And to make it clear to all of them, including Marvin Owen, I invited Joe Massenberg to my bed. He was young, hard, and muscular. After three men old as my father, the soft flab and unforgiving of old age, I needed something firm and steady even if it were for only a night.

I gave Joe a son he didn’t want. It’s like these men just look at me and I get pregnant as if God had his own plan for me. But I knew Theodore would be my last child. With nine chillun under my feet I was finished with all that. More would be my death. And I still had much to live for.

*   *   *   *   *

So I gave them my all. What else can chillun ask of their mama. And I drove them to give their all so that we could survive until tomorrow. Yes, I worked them. As soon as one could carry a piece of wood from the yard to the house.

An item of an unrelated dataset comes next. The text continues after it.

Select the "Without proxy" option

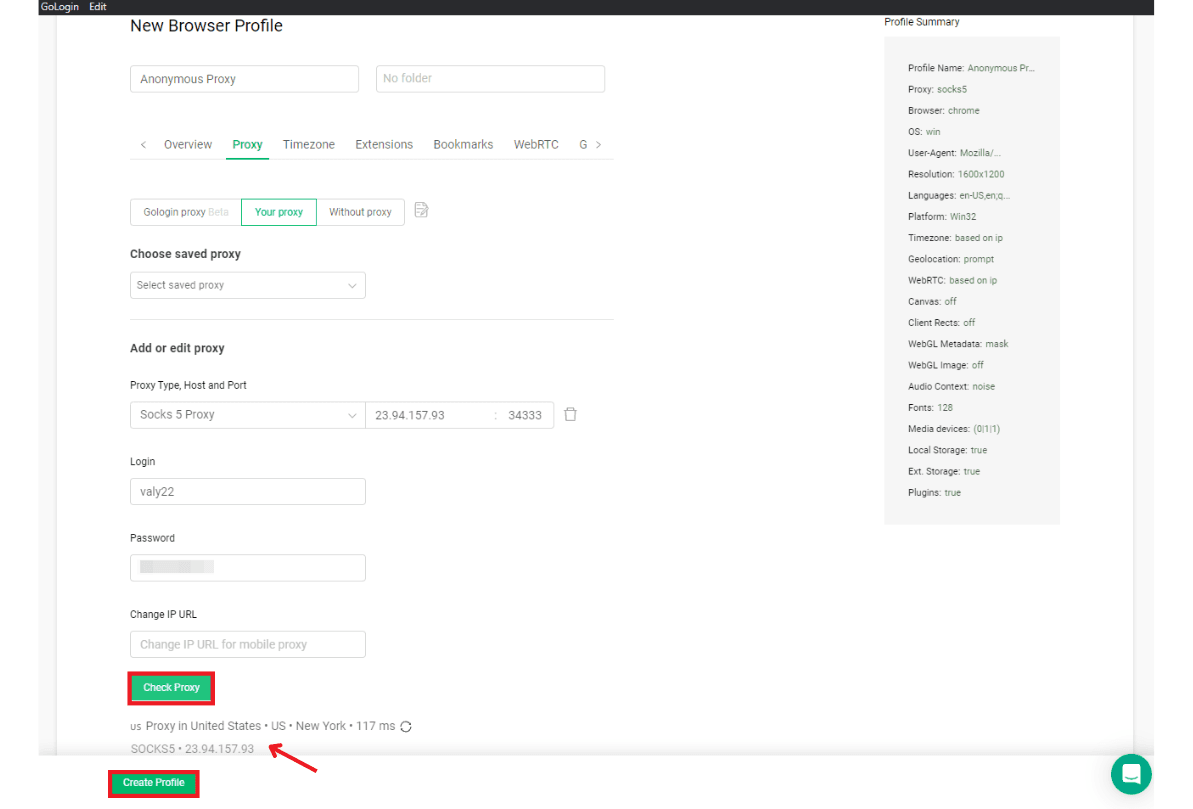coord(360,212)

To stay strong, to get ahead, we had to work hard, long into the night and steady day after day, year after year until we got to where we needed to go. I taught them how to work and to love work. Even when the sun is high, salty sweat blinding the vision, muscles stiff and bitingly sore from exhaustion work. Work was yet more than the misery of body, but a mystery of escape, a way of losing myself and making myself again. The spirit deep rubbing, soothing, and deadening the pain of weariness and hopelessness.

I found work for them with farmers, tradesmen. Pompsie got good at building houses, digging wells. I wanted them to be men, better than their fathers. They did not work for money. They worked for me, for each other. The money they earned they gave to me. There was no room for no foolishness. They hated that. I taught them how to do without, though Irvin took the lesson like a fool. I put what we had where it was needed and if there was extra, then we satisfied our taste.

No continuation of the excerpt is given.